QUESTION: Let $S$ be the set of all integers $k$, $1\leq k\leq n$, such that $\gcd(k,n)=1$. What is the arithmetic mean of the integers in $S$?


MY APPROACH: According to the question, every number in the set will be coprime with $n$.
Clearly, if $n$ is a prime number then $S$ is the set of the first $n$ natural numbers.. If $n$ is not a prime number, then the cardinality of the set is $\text{ }\phi(n)+1$, where $\text{ }\phi(n)$ denotes Euler's totient function.
In the former case, the arithmetic mean of the set is $\frac{\frac{n(n+1)}{2}}n=\frac{(n+1)}{2}$.
But I am stuck with the later case.. $\phi(n)$ just denotes the number of numbers less than $n$ and coprime to it, but we need the sum of all such numbers to be able to compute the arithmetic mean.
How do I do that?

Note: $\phi(n)$ also works for the former case.. It's just that $\text{ }\phi(n)=(n-1)\text{ }$ when $n$ is prime.. I just did not state that explicitly..

Thank You so much for your kind help in advance..
 A: The cases $n=1,2$ are anomalous, and easily handled.  For $n>2$ we have that $\varphi(n)=2m$ is even.

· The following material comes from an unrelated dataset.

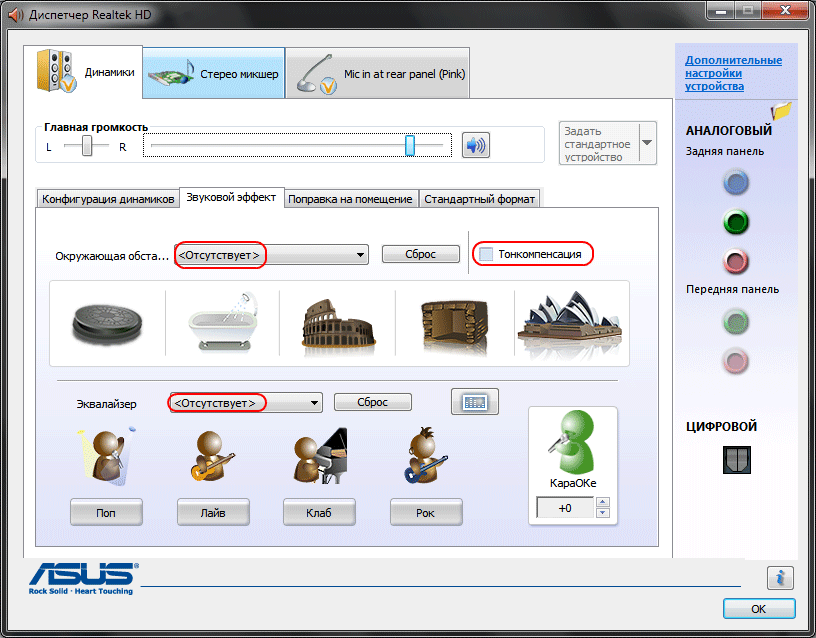The height and width of the screenshot is (638, 816).
Task: Click the digital output connector icon
Action: pyautogui.click(x=736, y=459)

Now, $\gcd(n,k)=1\iff \gcd(n,n-k)=1$ so we can group the elements relatively prime to $n$ into $m$ pairs each of which sums to $n$. (Note, of course, that $n$ and $n-k$ are always distinct save for the case $n=2$ and $k=1$ since, generally, $n-k=k$ would imply that $2k=n$ which would contradict $\gcd(n,k)=1)$). Thus the sum of all the $2m$ numbers relatively prime to $n$ is $m\times n$.  It follows that the desired average is $$\frac {m\times n}{2m}=\frac n2$$
Oddly, this formula gives the right answer for $n=2$ though the argument isn't applicable to that case.  Of course, the formula fails for the case $n=1$.

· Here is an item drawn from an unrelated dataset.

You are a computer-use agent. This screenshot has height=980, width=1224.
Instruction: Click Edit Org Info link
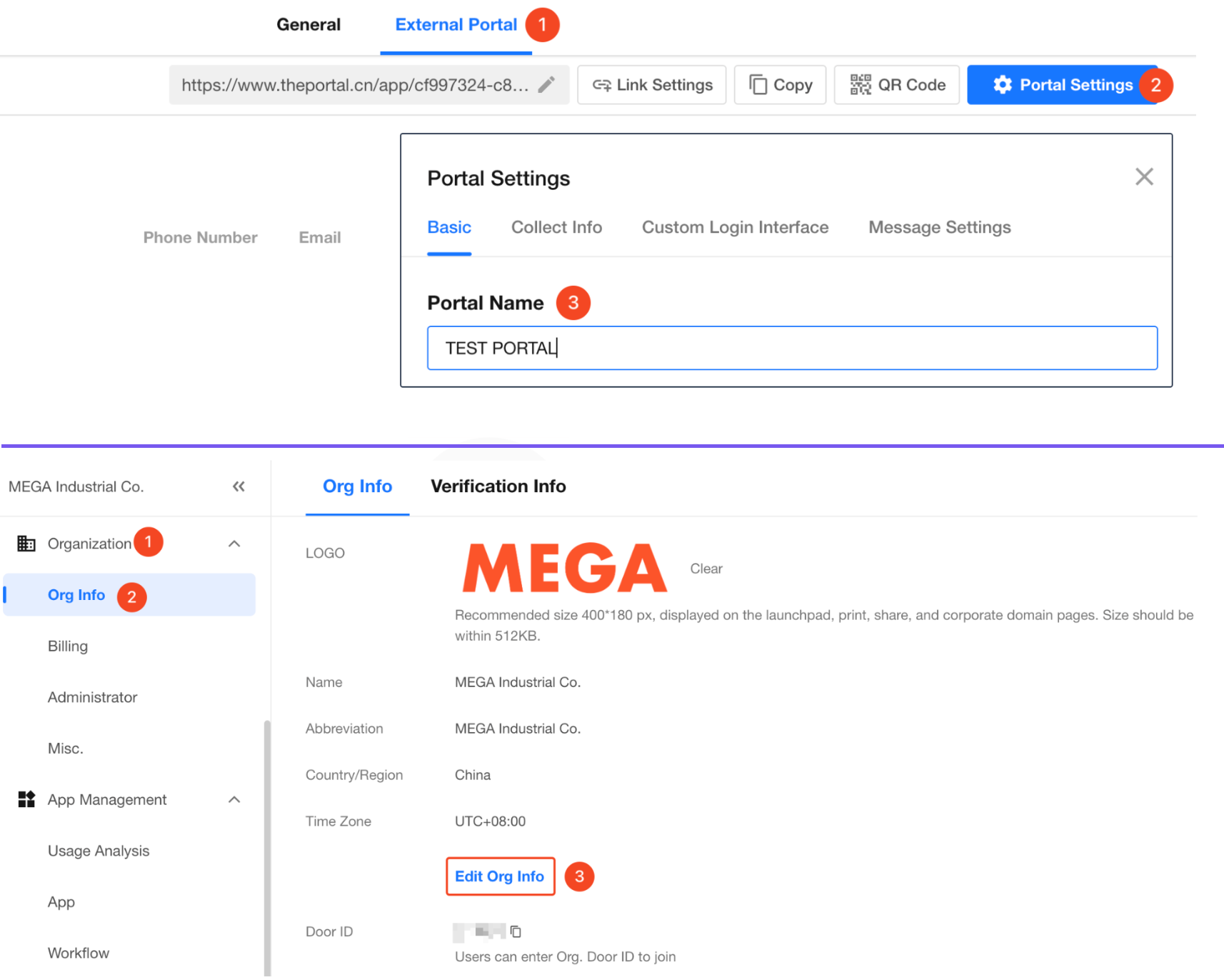[x=500, y=876]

Sanity check:  for $n=15$ we have $\varphi(15)=8$ and the elements in $S$ are $\{1,2,4,7,8,11,13,14\}$. It is easy to check that these eight numbers sum to $60$ so the average is $\frac {60}{8}=\frac {15}2$ as claimed.
Note:  in the problem it is asserted that the number of elements in $S$ is $\varphi(n)+1$ but this is not true (trusting that I understand the notation).  Instead, the number is $\varphi(n)$ by definition.